As a partner of the said firm, he only filed a “Manifestation of Extreme Urgency”
in OMB.
● As for the SE case, it was handled by another partner of the firm, Atty. Agustin.
● According to Atty. Salunat, Atty. Ricafort who instigated and indiscriminately
filed the said a cases against members of PPSTA and its Board.
● He also pointed out that his Relationship to Aurelio Salunat (Brother and
member of the PSSTA Board) was immaterial, he entered into the retainer
contract with PPSTA Board not in his individual capacity bus in representation
of the ASSA Law firm.
● Atty. Salunat denied that he ensured the victory of PPSTA Board in the case
he was handling. He merely assured the Board that truth will come out and
case before the ombudsman will be dismissed for lack of jurisdiction,
considering that respondents were not public officials but private employees.
● As for the SEC case, he alleged that the law firm of Atty. Eduardo de Mesa and
not ASSA was handling the case.
● By way of Special and Affirmative Defenses, Atty. Salunat averred that Atty.
Ricafort was himself guilty of gross violation of hos oath of office amounting to
gross misconduct, malpractice and unethical conduct for filing charges against
him and Atty. De Mesa.
● With this, Atty. Salunat prayed that the complaint against him be dismissed and
instead, Ricafort be disciplined or disbarred.
● The pertinent rule of the Code of Professional Responsibility provides:
Rule 15.3 A lawyer shall not represent conflicting interests except by written consent of
all concerned given after a full disclosure of the facts.
○ There is conflict of interest when a lawyer represents inconsistent
interest of two or more opposing parties.
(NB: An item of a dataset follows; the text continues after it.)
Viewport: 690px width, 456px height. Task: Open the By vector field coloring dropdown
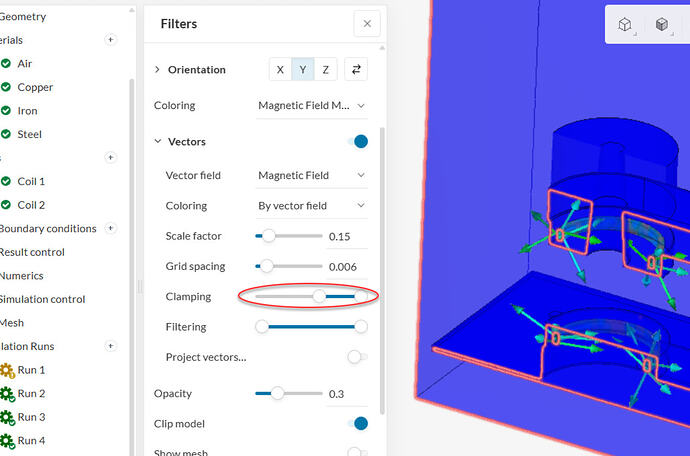tap(312, 206)
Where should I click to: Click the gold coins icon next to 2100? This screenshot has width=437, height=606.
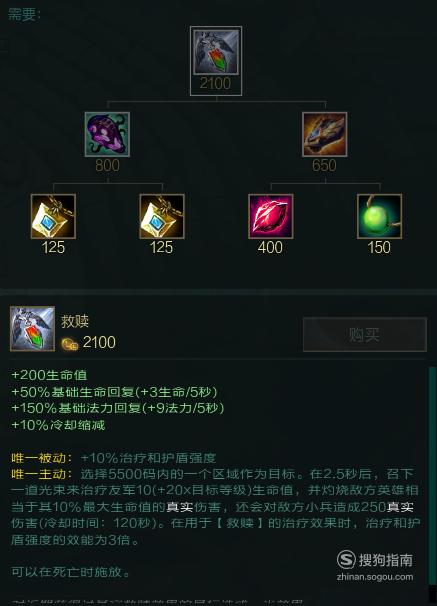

The test is “whether or not
in behalf of one client, it is the lawyer’s duty to fight for an issue or
claim, but it is his duty to oppose it for the other client. In brief, if he
argues for one client, the argument will be opposed by him when he
argues for the other client. This rule covers not only cases in which
confidential communications have been confided but also those in
which no confidence has been bestowed or will be used.
○ Another test of inconsistency of interest is whether the acceptance of
a new relation will prevent an attorney from the full discharge of his
duty of undivided fidelity and loyalty to his client or invite suspicion of
unfaithfulness or double dealing.
● The corporation board of directors is understood to be which:
1. Exercises all powers provided for under the Corporation Code
2. Conducts business of the corporation
3. Controls and holds all property of the corporation
● Where corporate directors have committed a breach of trust either by their
frauds, ultra vires acts or negligence, and the corporation is unable or unwilling
to institute a suit to remedy the wrong, a stockholder may sue on behalf of
himself and other stockholders for the benefit of the corporation.
● A redress of the wrong done directly to the corporation and indirectly to the
stockholders (this is known as a derivative suit)
● Doctrine of derivative suit- the corporation is the real party in interest while the
stockholder filing suit for the corporation’s behalf is only nominal party. The
corporation should be included as a party in the suit.

ISSUE:
Whether or not a lawyer engaged by a corporation defend members of the board of
the same corporation in a derivative suit?

HELD/ RATIO:
● The prevailing rule is that a situation wherein a lawyer represents both the
corporation and its assailed directors unavoidably gives rise to a conflict of
interest.
● The interest of the corporate client is paramount and should not be influenced
by any interest of the individual corporate officials.
● A lawyer engaged as counsel for a corporation cannot represent members of
the same corporation’s board of directors in a derivative suit brought against
them. T
● his would tantamount to representing conflicting interest which is prohibited by
the Code of Professional Responsibility
● in the case, the records show that the SEC case 9 Philippine Public School
Teacher Association, Inc. vs. Board of Directors of PPSTA was filed by PPSTA
against its own board of directors.
● Atty. Salunat admits that the ASSA Law firm were he is a managing partner
was retained as counsel of PPTSA yet he appeared as counsel of record for
the respondent Board of Directors.
● Clearly Atty. Salunat was guilty of conflict of interest when he represented the
parties against whom his other client, the PPSTA filed a suit.
● Despite Atty. Salunat’s argument that he only represented the Board of
Directors in the OMB case and he merely filed a Manifestation of Extreme
Urgency wherein he prayed for the dismissal of the complaint against his
clients, the individual Board Members.
● Through filing a pleading, he necessarily entered his appearance in the case
which constituted conflict of interest considering that the complaint in the
Office of the Ombudsman, even though in the name of the individual members
of PPTS, was brought in benhalf of and to protect the interest of the
corporation.

SC DECISION: Guilty of representing conflicting interests and is admonished to observe


a higher degree of fidelity in the practice of his profession. He is further warned that a
repetition of the same or similar acts will be dealt with more severely.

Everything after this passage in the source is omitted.